_WHAT YOU SHOULD DO_: In the entries that follow, locate the line with "Task: Expand Manchester's 26 servers list", then restate that line and all later lines exactly as they appear, leaving pictures out.

_DATA RECORDS_:
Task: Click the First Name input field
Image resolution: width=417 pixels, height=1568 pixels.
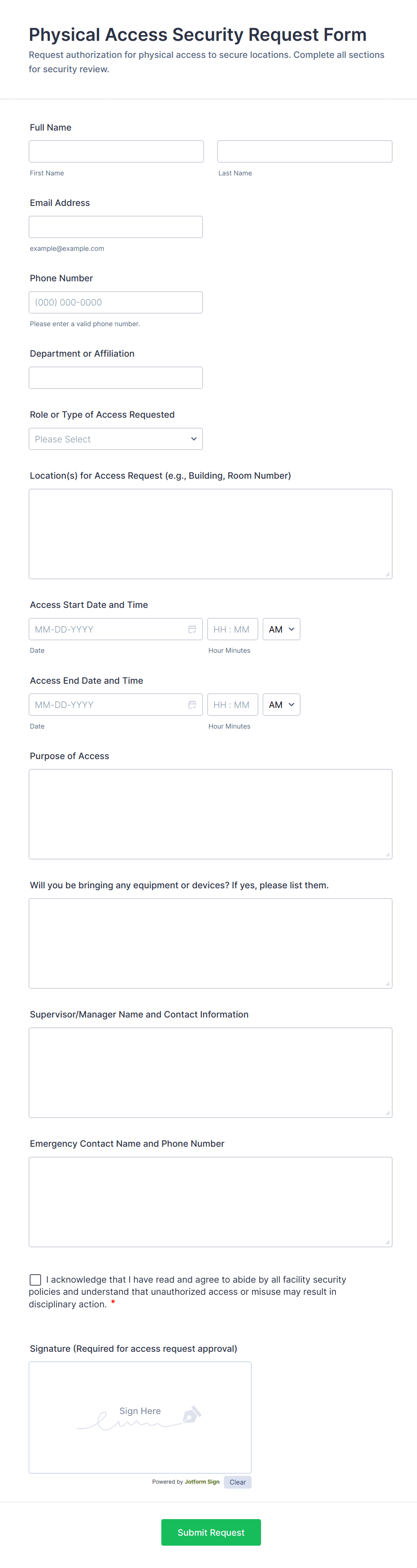Action: 116,152
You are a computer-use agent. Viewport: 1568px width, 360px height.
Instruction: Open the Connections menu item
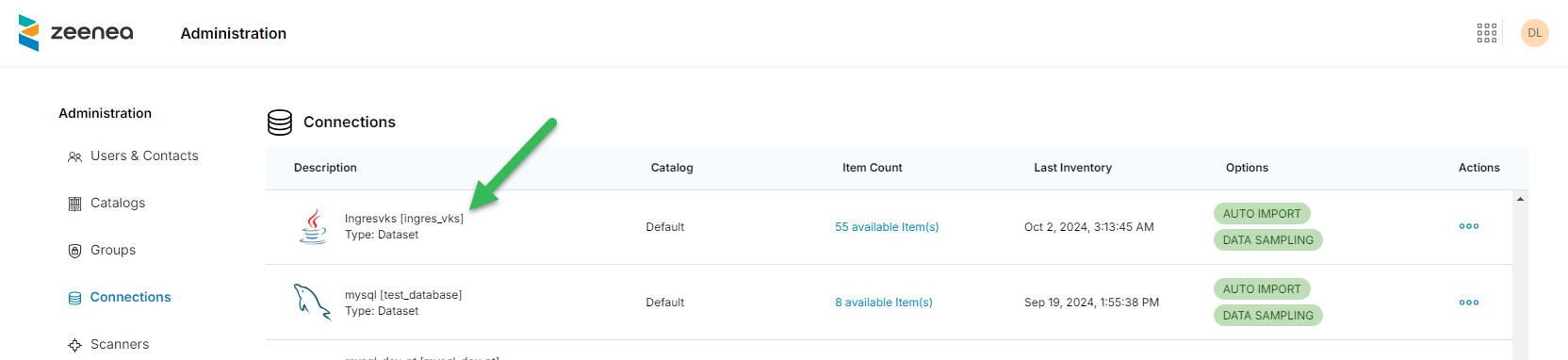pos(130,297)
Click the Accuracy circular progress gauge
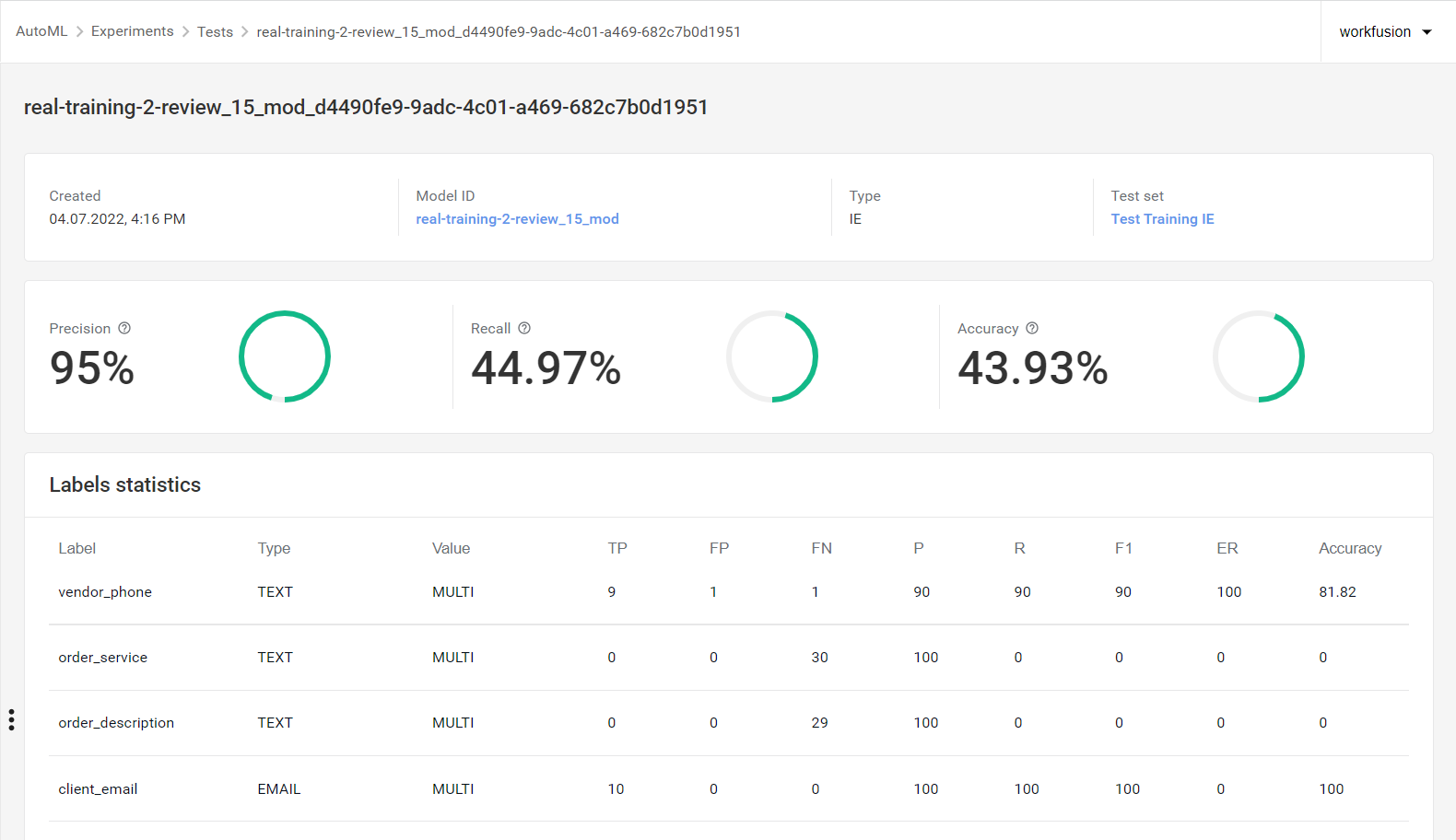Viewport: 1456px width, 840px height. (x=1259, y=356)
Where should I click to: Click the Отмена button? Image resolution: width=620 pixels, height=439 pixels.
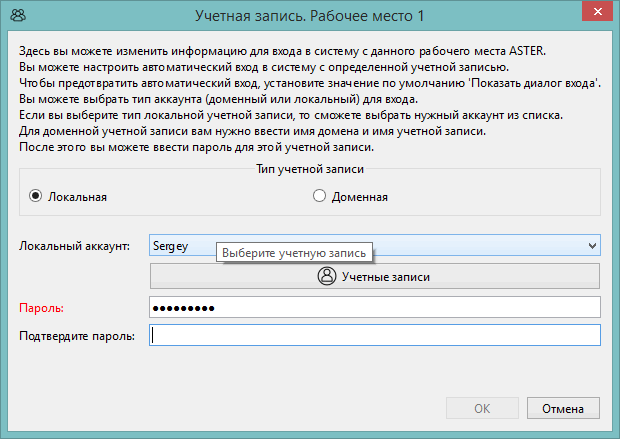[x=563, y=408]
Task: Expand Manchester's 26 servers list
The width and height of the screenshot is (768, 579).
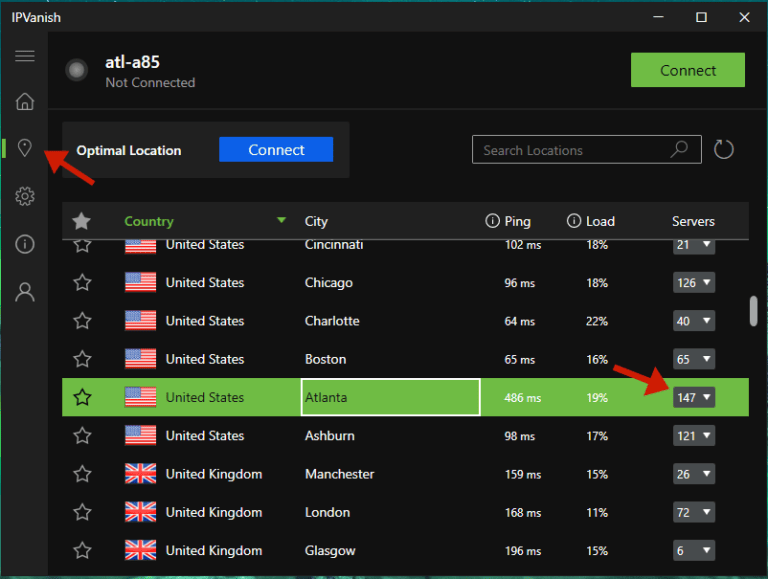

_ANSWER SPACE_:
Task: Expand Manchester's 26 servers list
The width and height of the screenshot is (768, 579).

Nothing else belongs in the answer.